Selection:
(begin)
I have been watching soccer for 14 years and I still don't understand the game. I have friends, female friends, that understand all types of sports, including football which appears to my uneducated and bored being, to be perhaps the most ridiculous game in the entire free and not-so-free world.
I began watching soccer when my now-22 year old was 4. I am still watching soccer for my now-14 year old as he plays on the Freshman soccer team here at Redmond. I think he's good. I mean he doesn't let the ball go between his legs and he seems to kick it a lot and he runs around a lot and drinks Gatorade on the sidelines and when he's sitting on the bench he seems to be jostling around with the other boys; I think this are all good parameters.
I know mothers who are walking quickly up and down the sidelines and grimacing when a "bad call" is made. I know mothers who yell at the referees (not umpires; umpires are for other sports of which I cannot name) for calling their kid "offsides" when he wasn't. What is offsides? I asked my husband that once and he explained that it's when a player is on the wrong side of the field. How do they know what is the wrong side of the field? My husband got off of his camp chair and joined the mother who was walking quickly and grimacing. There are times when I think he wishes he was married to someone who at least pretended to be interested in sports.
(end)
Information supplied:
(begin)
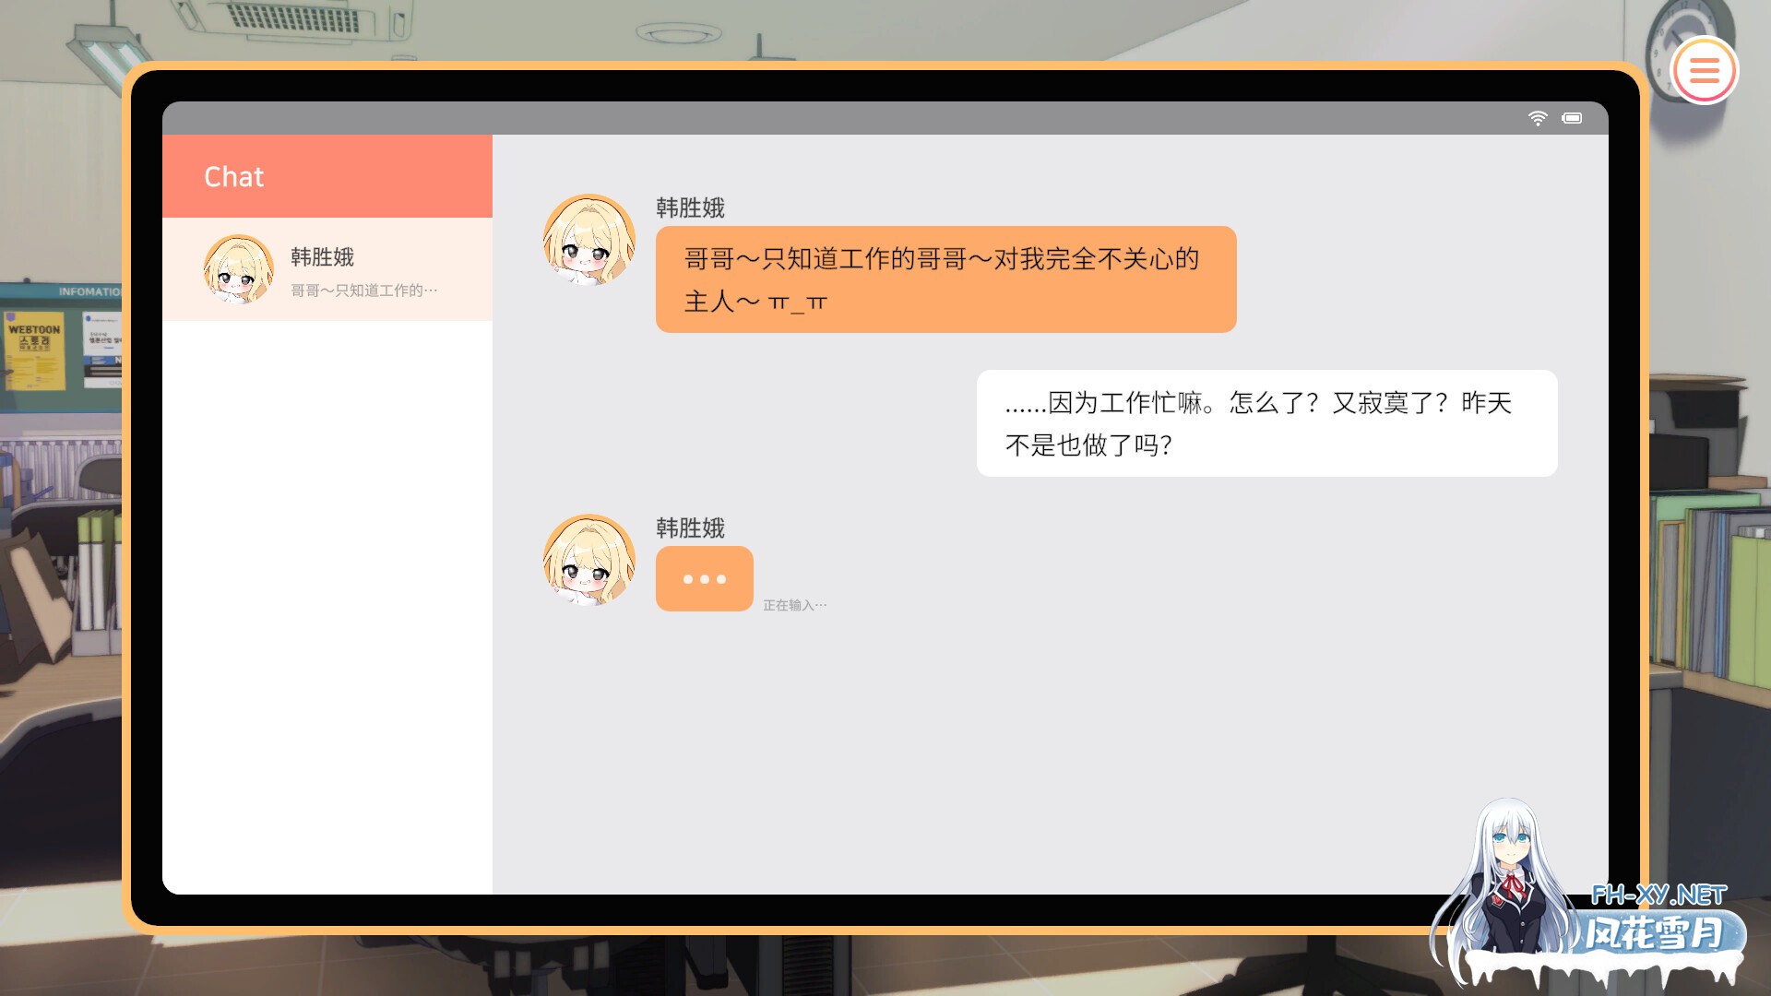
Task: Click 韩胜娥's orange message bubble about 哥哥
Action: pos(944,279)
(end)
(begin)
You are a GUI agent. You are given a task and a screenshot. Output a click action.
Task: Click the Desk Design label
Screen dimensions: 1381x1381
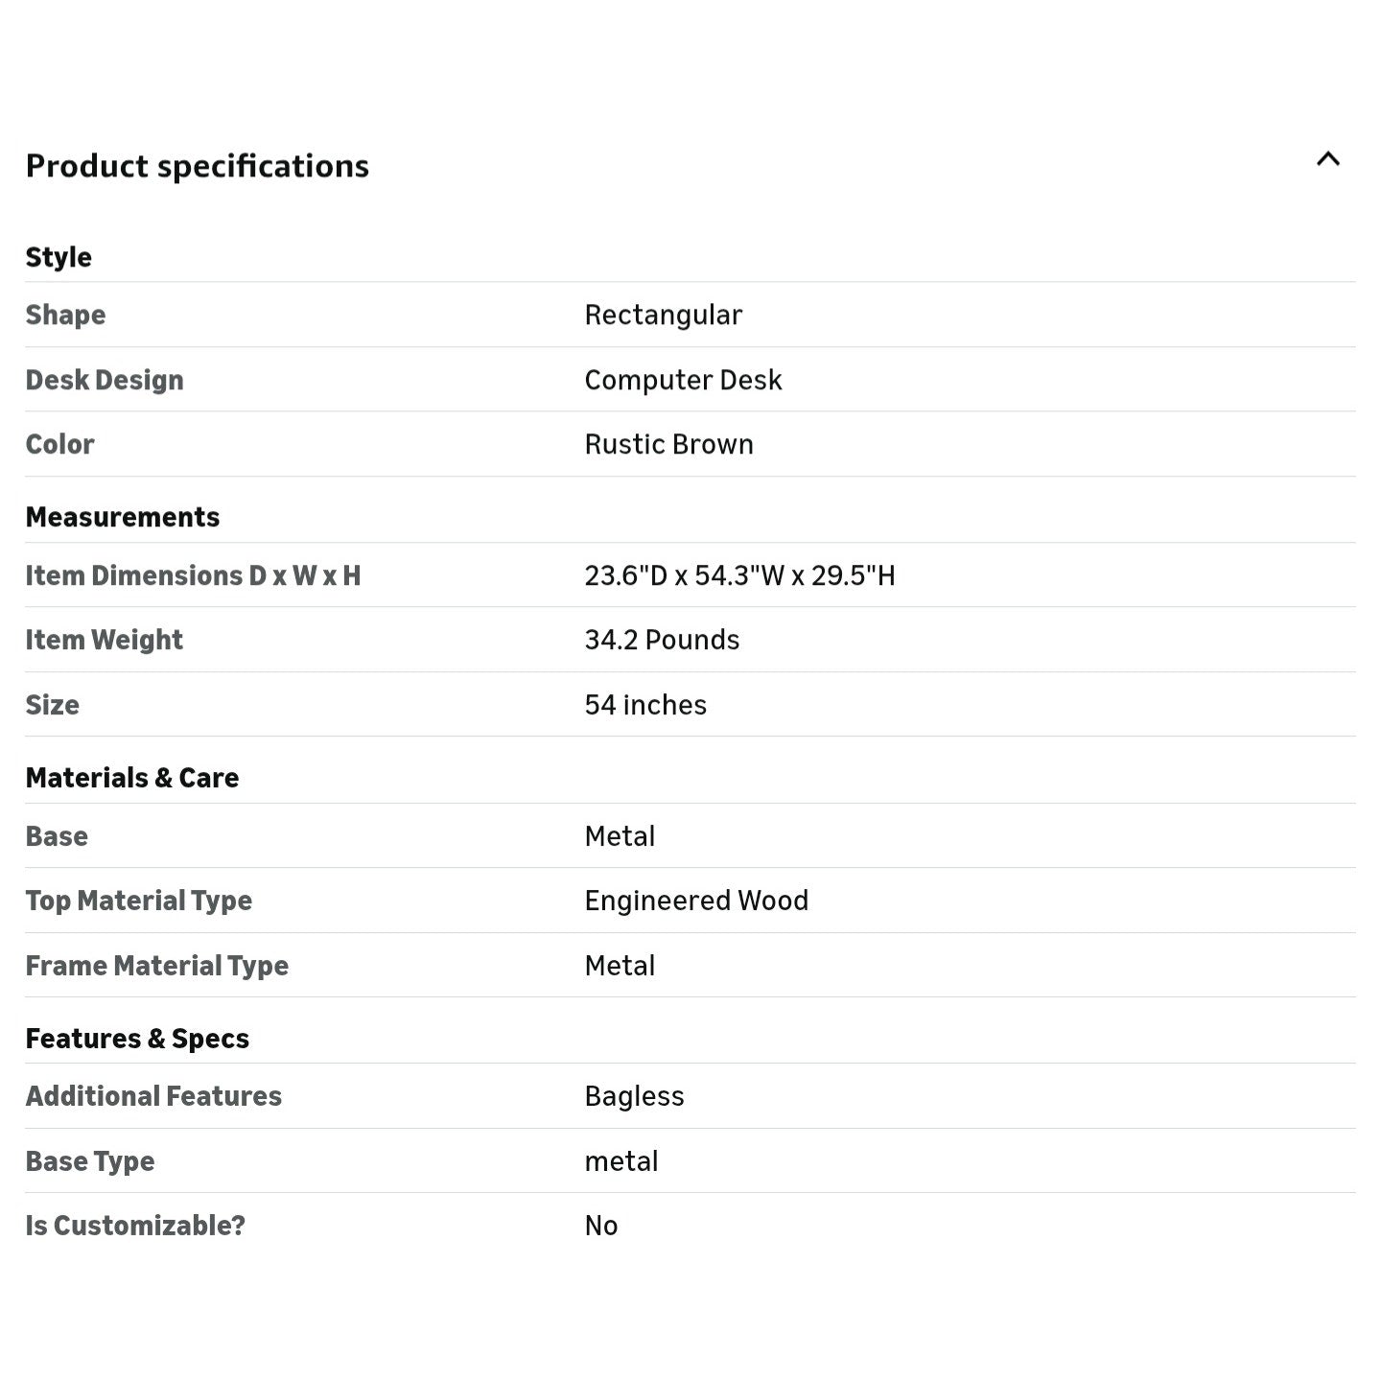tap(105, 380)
(end)
Written instruction A: In the records, rewrite the lines from the one containing "You are a GUI" through the one containing "tap(105, 380)", both included, with "Desk Design" renamed to "Chair Design" and everything else unchanged. Omit the pictures.
Written instruction B: Carry the essay about watching soccer forward from its last sentence.

Task result A:
You are a GUI agent. You are given a task and a screenshot. Output a click action.
Task: Click the Chair Design label
Screen dimensions: 1381x1381
tap(105, 380)

Task result B:
When we lived in Granby we always had what I called a "Non-Super-Bowl-Party." The people who were really interested in the game watched it downstairs. The rest of us stayed upstairs and ate too much and made fun of the people downstairs. Occasionally there were women down there, but I think that's because another woman happened to be in the bathroom upstairs and they could no longer hold it. Our Non-Super-Bowl-Party was very popular and friends began asking about it right after Thanksgiving.
I try not to gather women around me who like sports. First of all I think they are just pretending to like sports so that their husband/boyfriend will like them more and secondly, women who like sports do not have the same wit as women who do not. This is true. Women who like sports cannot make fun of men and sports because they understand the game and do not think it's funny when the rest of us laugh hysterically at terms such as "tight-end" or "dead ball."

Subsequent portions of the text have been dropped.